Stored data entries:
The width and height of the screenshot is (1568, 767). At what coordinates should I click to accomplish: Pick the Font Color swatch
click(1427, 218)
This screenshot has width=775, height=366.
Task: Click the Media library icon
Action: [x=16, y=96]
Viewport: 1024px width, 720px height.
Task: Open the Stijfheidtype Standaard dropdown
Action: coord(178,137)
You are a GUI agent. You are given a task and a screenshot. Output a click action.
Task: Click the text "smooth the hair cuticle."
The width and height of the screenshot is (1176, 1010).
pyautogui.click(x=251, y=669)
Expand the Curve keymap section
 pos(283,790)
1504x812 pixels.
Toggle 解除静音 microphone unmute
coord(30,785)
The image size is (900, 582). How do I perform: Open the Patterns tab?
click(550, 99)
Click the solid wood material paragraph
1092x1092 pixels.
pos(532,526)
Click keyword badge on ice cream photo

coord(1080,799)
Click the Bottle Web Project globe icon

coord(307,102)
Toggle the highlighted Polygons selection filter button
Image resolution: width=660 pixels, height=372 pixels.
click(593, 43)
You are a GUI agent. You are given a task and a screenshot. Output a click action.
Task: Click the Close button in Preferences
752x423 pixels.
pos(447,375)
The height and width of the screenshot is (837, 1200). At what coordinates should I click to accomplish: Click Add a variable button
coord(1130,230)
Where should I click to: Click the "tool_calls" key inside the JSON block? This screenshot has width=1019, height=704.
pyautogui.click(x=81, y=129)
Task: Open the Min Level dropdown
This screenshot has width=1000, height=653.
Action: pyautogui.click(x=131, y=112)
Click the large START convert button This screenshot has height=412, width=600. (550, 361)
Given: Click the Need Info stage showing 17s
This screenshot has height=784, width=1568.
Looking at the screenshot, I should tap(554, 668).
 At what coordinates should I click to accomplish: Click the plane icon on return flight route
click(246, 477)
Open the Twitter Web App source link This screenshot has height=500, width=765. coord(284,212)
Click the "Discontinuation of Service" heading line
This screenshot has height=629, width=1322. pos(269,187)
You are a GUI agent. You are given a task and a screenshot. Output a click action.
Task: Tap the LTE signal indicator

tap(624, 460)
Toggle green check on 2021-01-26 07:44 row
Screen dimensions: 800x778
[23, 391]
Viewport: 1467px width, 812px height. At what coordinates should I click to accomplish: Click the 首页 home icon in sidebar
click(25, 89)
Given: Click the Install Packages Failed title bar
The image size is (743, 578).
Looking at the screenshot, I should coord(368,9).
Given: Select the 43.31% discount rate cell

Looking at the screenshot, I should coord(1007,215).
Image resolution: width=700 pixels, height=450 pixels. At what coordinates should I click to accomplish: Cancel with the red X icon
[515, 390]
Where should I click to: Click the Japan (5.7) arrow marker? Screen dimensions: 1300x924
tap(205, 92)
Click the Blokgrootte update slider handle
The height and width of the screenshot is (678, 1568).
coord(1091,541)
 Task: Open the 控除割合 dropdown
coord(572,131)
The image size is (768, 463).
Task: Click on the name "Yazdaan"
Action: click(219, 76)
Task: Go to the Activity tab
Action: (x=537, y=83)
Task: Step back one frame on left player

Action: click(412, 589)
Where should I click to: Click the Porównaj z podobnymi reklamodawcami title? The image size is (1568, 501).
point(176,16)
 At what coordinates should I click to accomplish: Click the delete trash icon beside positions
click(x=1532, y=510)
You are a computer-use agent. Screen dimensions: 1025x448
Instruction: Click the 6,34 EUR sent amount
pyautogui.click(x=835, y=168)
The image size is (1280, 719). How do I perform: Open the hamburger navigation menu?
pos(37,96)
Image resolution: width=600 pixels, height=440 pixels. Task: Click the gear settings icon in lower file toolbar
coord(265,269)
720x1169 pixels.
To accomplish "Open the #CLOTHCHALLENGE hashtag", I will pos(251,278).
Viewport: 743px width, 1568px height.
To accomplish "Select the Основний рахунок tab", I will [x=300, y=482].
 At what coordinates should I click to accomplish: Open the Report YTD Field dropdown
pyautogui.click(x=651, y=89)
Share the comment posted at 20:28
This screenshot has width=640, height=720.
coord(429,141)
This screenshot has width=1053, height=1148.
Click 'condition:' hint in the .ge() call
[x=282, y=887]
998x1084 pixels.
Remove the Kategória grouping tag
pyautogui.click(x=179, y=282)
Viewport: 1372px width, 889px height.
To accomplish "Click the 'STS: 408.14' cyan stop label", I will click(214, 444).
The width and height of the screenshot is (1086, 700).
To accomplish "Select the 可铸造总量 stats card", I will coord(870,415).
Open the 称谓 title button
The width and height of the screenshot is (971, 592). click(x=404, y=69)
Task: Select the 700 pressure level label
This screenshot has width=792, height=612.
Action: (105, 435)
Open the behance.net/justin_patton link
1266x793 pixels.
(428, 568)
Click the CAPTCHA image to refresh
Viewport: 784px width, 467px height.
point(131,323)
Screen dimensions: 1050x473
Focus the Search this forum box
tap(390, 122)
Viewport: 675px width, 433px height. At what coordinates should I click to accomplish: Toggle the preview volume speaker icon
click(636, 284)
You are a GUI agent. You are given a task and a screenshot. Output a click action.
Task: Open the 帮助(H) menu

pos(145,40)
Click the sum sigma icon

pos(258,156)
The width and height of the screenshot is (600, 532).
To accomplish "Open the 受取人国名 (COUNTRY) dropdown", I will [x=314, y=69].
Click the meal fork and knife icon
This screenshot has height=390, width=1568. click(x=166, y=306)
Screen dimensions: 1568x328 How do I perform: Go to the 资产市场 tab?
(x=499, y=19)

● YOUR INSTRUCTIONS:
Please return all lines from the records that hold the word "will".

● PROBLEM SOLUTION:
To accomplish "Open the #CLOTHCHALLENGE hashtag", I will pos(251,278).
To accomplish "Select the Основний рахунок tab", I will [x=300, y=482].
To accomplish "Click the 'STS: 408.14' cyan stop label", I will click(214, 444).
To accomplish "Select the 可铸造总量 stats card", I will coord(870,415).
To accomplish "Open the 受取人国名 (COUNTRY) dropdown", I will [x=314, y=69].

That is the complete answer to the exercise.